I had a moment this morning when I felt a twinge of something that shocked me. I think it’s ok, think it’s normal, but its sudden ferocity and piercing intensity stunned me. Briar and Avery had been playing together all morning. There was no of the usual scrapping over toys or boxing out of the preferred seat. It was just two sisters playing, taking turns leading and following and each doing so with a twinkle and a smile.

It was a few moments into the disruption caused by the announcement of nap time. Avery had been railing up in her room, incensed that the fun had to end. Briar was downstairs with me, pacing, torn between helping her sister and escaping a nap herself. She was looking at me when Avery’s voice echoed down the stairs, “Briii-ar!”

We looked at each other. “Briii-ar. Want Briii-ar.”

It reminded me of the moment in The Last Unicorn when, despite her affection for the people she has met, the unicorn must go. I said to Briar, “You can go up and calm her down , but you’ll have to take a nap, or you can stay here.”

“Brii-ar,” traveled down the stairs, followed by mournful sobs, Briar’s body leaned into the call and then she turned to me, “I have to go.” Sean called, “C’mon up, Briar,” and then there was silence. Avery knew Briar was coming and that was enough. I watched Briar’s feet disappear up the stairs, heard them as they picked up speed as she got closer to her room and her sister. I could swear the light shifted, brightened, as Briar went to her.

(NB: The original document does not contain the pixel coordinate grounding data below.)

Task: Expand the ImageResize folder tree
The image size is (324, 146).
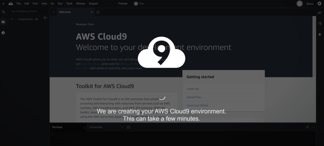Action: [12, 19]
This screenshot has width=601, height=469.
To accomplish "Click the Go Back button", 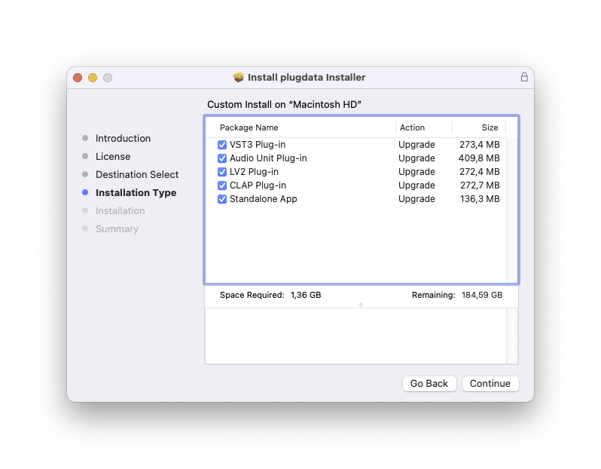I will pyautogui.click(x=429, y=384).
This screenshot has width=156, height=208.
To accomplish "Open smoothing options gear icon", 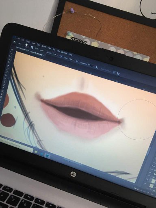I will tap(97, 67).
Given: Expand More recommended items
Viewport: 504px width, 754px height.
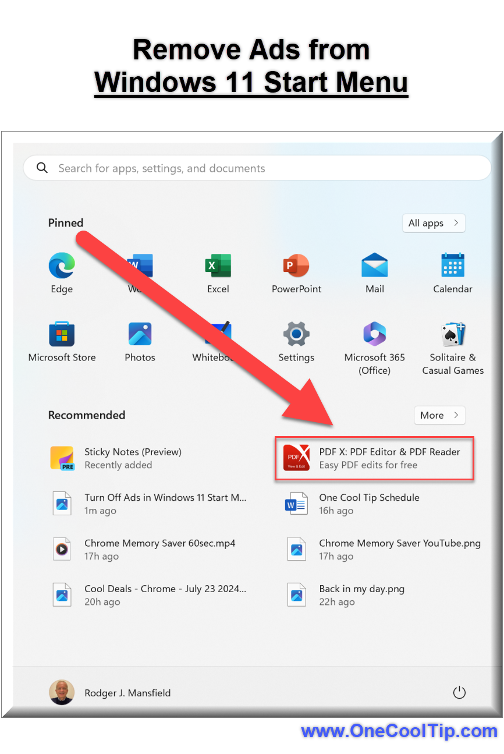Looking at the screenshot, I should pyautogui.click(x=439, y=415).
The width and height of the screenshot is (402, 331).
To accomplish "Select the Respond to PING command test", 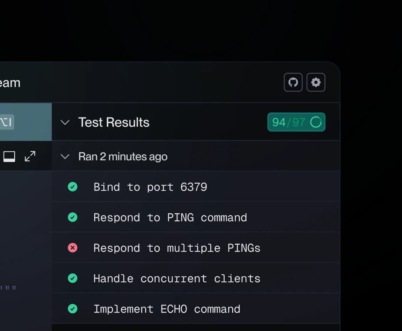I will tap(170, 218).
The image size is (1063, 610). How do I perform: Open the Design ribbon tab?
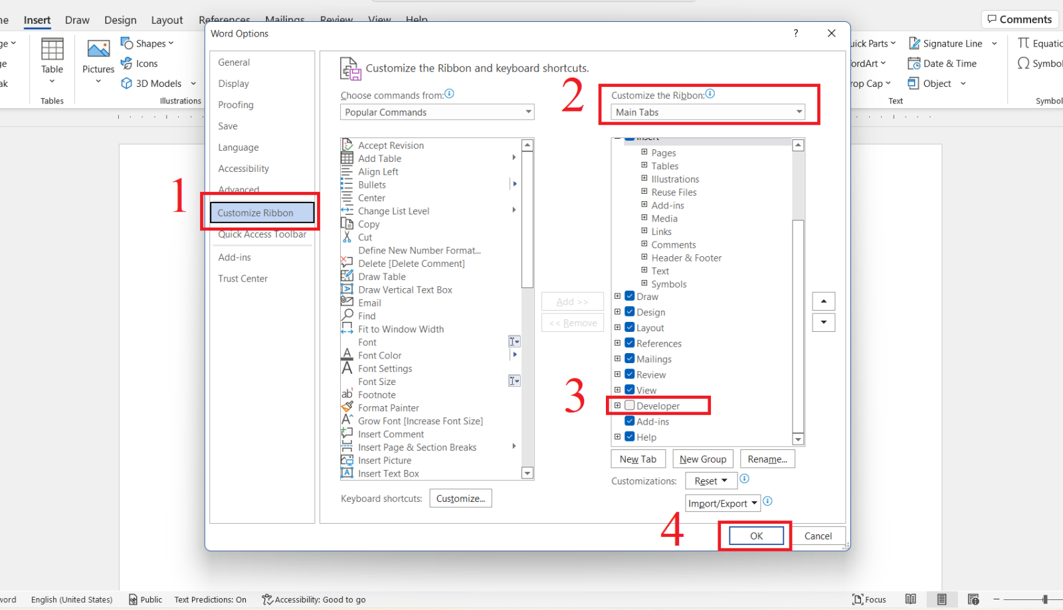pos(120,20)
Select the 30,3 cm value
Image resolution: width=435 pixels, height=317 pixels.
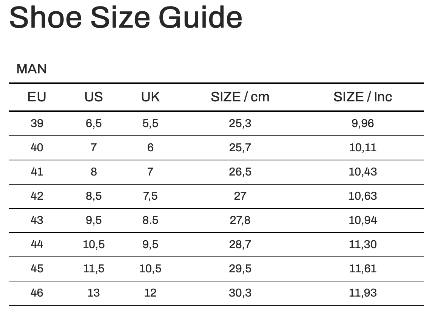pos(240,293)
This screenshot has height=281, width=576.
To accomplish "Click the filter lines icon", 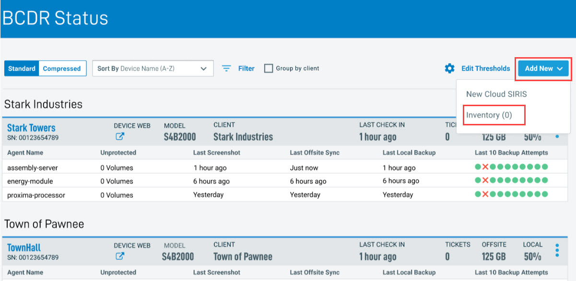I will pos(226,68).
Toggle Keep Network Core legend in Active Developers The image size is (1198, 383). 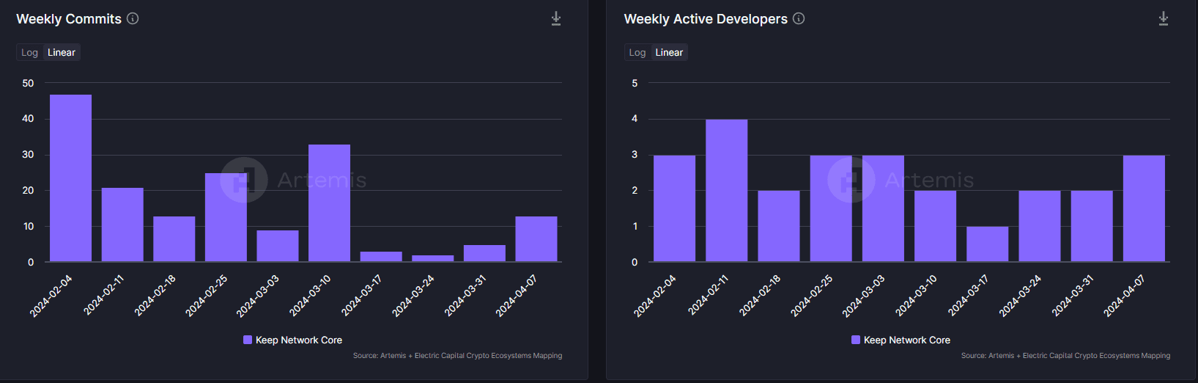coord(901,340)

I sat, an ache catching in my throat and an emptiness chilling me, as someone else offered the Avery the comfort she needed. It was Briar she wanted, her sister, and the sudden awareness of not being something to Avery rocked me. I envied Briar her place in life, Avery’s haven, her light and her constant through a lifetime of joys and sorrows. They are sisters, and though they tangle and clash, they have an inimitable connection. It is something I do not have, but after the shock, there is the peace of knowing that it is something I gave them.